── Text provided

Originally posted on blog.ecosyste.ms on November 17, 2025.

Package managers are the quiet workhorses of computing. They make installing software on a machine trivial, but they have their differences, and as recent events have shown, those differences can lead to vulnerabilities and provide opportunities for attackers to disrupt public and private services alike.

ecosyste.ms is in something of a unique position: having aggregated and normalized package data from over 70 sources we know something about how package managers work, and how they differ from one another.

Working alongside the CHAOSS Package Metadata Working Group and Alpha-Omega we’ve documented the similarities and differences across package registries and clients, publishing eight repositories of information about how package managers work today. In doing so we hope to identify common problems and work toward better practices:

Package Manager Commands

A cross-reference table of commands across 48 package managers. When you switch from npm to cargo, or pip to poetry, this maps the equivalent commands between ecosystems.

The data is extracted from manpages and --help outputs and stored as JSON files in data/managers/ with generated markdown tables and CSV exports.

Check out the whole csv file rendered as a huge table here: github.com/ecosyste-ms/package-manager-commands/blob/main/commands.csv

Package Manager Manifest Examples

Over 145 manifest and lockfile examples from 34 package ecosystems, organized by PURL type.

────
── Record extracts

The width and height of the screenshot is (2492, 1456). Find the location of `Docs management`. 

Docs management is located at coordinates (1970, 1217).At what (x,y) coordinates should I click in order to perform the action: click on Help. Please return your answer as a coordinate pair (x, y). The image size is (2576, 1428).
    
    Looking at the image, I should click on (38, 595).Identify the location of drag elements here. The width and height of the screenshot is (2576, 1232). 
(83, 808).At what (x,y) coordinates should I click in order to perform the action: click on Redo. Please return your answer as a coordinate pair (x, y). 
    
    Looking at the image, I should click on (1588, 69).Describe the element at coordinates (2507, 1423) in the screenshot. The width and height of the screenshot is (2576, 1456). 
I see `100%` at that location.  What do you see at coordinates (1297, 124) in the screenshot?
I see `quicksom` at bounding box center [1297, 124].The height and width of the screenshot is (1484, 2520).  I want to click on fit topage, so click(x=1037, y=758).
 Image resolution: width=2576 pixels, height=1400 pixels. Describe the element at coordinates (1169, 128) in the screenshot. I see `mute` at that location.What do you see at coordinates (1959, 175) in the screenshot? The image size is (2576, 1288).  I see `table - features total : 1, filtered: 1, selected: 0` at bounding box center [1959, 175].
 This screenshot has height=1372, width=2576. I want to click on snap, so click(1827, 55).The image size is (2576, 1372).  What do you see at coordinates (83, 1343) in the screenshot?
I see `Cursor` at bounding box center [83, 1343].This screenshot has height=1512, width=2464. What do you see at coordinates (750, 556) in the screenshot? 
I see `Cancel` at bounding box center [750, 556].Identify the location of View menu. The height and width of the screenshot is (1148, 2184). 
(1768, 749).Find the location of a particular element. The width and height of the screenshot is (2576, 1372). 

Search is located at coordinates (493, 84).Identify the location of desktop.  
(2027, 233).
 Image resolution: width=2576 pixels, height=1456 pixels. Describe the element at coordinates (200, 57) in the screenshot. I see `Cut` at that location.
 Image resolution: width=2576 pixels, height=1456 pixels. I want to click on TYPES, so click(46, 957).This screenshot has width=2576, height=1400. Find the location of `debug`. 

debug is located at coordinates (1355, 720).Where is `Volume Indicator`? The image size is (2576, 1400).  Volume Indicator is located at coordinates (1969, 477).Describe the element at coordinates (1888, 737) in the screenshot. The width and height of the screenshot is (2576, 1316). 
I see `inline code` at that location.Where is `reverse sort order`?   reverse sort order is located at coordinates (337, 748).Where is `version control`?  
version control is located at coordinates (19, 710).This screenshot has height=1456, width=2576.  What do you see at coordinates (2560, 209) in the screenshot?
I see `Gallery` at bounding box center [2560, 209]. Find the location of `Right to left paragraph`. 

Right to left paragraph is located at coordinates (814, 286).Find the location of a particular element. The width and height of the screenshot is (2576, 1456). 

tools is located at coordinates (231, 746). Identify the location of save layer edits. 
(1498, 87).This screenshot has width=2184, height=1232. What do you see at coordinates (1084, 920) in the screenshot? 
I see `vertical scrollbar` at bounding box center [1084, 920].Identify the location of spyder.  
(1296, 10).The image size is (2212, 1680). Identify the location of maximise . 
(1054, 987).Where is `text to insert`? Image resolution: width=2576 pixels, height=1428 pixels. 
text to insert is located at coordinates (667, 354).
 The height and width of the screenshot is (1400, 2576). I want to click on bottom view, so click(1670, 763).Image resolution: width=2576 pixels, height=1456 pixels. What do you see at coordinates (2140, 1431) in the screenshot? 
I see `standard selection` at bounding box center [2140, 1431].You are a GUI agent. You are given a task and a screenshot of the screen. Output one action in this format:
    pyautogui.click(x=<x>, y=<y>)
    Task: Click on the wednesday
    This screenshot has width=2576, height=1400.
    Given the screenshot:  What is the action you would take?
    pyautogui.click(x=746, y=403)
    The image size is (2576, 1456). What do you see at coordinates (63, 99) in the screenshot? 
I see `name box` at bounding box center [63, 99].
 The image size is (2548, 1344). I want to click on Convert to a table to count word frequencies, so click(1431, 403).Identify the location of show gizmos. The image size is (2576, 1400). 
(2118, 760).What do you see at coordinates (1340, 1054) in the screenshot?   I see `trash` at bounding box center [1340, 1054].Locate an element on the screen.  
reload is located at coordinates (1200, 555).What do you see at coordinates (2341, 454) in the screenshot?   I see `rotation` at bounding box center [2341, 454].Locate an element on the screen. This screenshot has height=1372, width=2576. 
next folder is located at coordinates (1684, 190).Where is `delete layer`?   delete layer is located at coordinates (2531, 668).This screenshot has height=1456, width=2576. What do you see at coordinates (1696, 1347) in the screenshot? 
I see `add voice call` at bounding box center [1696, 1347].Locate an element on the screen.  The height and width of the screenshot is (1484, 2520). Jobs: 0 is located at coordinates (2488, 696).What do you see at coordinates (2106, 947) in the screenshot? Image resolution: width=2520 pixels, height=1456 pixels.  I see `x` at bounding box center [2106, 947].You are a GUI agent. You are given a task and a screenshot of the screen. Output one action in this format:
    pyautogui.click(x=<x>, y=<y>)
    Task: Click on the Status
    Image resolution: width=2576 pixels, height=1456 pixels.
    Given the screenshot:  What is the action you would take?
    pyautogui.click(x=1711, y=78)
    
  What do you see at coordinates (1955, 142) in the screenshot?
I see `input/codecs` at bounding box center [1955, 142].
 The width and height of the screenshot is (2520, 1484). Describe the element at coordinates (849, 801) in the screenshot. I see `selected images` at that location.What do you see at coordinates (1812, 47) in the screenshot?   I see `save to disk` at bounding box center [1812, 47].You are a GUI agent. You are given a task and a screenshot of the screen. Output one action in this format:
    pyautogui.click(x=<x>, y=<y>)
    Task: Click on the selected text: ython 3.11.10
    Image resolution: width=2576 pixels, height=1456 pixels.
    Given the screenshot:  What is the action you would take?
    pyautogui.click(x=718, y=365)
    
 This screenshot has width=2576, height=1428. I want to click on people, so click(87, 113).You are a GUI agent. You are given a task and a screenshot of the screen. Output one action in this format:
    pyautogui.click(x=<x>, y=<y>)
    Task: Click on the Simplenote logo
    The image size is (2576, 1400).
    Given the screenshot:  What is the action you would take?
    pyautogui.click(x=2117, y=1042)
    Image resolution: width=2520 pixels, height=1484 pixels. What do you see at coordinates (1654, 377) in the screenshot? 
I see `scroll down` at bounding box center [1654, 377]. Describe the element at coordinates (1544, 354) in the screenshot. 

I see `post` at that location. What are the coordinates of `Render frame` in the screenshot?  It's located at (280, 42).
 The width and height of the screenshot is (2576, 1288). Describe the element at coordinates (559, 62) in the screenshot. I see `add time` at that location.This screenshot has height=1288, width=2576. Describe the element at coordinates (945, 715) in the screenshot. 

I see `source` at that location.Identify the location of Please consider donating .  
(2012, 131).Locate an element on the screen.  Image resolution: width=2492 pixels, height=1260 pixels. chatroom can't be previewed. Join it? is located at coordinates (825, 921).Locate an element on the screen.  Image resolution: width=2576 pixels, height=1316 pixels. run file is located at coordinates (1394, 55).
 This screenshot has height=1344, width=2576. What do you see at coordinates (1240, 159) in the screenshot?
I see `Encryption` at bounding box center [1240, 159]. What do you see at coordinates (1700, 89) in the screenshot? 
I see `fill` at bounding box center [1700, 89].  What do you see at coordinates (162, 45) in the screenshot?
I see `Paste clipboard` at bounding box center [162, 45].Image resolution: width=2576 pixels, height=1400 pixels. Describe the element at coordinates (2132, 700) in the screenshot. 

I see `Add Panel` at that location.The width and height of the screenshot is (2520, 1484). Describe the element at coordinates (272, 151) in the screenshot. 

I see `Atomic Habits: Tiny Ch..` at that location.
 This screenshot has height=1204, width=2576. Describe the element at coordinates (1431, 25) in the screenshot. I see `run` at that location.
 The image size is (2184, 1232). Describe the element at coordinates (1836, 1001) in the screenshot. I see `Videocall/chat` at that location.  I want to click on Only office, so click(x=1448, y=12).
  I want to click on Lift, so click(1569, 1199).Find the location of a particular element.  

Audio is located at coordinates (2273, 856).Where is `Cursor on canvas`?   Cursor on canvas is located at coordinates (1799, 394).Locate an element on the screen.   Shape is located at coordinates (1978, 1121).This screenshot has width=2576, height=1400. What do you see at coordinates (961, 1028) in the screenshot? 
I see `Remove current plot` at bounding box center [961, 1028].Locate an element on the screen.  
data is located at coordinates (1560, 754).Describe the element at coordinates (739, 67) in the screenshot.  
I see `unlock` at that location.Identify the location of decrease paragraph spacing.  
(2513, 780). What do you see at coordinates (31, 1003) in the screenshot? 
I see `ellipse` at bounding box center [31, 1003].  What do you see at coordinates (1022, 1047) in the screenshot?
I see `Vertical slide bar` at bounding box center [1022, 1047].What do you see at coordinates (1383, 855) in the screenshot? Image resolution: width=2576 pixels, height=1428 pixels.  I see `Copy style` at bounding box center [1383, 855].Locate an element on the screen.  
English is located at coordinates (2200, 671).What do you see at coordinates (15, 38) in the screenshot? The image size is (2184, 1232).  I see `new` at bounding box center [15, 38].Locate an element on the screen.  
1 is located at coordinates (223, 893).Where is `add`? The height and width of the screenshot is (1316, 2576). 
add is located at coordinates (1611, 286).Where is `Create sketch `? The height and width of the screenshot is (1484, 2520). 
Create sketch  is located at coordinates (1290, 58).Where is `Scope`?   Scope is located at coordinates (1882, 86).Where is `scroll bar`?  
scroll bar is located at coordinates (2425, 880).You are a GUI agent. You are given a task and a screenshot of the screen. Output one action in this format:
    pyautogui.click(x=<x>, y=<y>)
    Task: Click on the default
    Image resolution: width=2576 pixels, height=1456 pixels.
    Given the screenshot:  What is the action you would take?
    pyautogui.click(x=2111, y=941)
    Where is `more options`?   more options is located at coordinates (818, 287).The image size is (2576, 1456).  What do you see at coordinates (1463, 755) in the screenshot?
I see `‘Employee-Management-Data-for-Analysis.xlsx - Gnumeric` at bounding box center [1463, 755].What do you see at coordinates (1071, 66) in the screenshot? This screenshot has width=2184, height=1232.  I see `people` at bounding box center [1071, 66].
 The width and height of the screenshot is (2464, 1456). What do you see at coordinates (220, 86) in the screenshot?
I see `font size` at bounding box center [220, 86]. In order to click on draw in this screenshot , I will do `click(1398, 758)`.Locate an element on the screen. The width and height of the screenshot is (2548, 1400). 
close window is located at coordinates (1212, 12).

────

• _Problem details_: Could you reproduce the package manager post above word for word, from its first line to its last?

• _Answer box_:
Originally posted on blog.ecosyste.ms on November 17, 2025.

Package managers are the quiet workhorses of computing. They make installing software on a machine trivial, but they have their differences, and as recent events have shown, those differences can lead to vulnerabilities and provide opportunities for attackers to disrupt public and private services alike.

ecosyste.ms is in something of a unique position: having aggregated and normalized package data from over 70 sources we know something about how package managers work, and how they differ from one another.

Working alongside the CHAOSS Package Metadata Working Group and Alpha-Omega we’ve documented the similarities and differences across package registries and clients, publishing eight repositories of information about how package managers work today. In doing so we hope to identify common problems and work toward better practices:

Package Manager Commands

A cross-reference table of commands across 48 package managers. When you switch from npm to cargo, or pip to poetry, this maps the equivalent commands between ecosystems.

The data is extracted from manpages and --help outputs and stored as JSON files in data/managers/ with generated markdown tables and CSV exports.

Check out the whole csv file rendered as a huge table here: github.com/ecosyste-ms/package-manager-commands/blob/main/commands.csv

Package Manager Manifest Examples

Over 145 manifest and lockfile examples from 34 package ecosystems, organized by PURL type.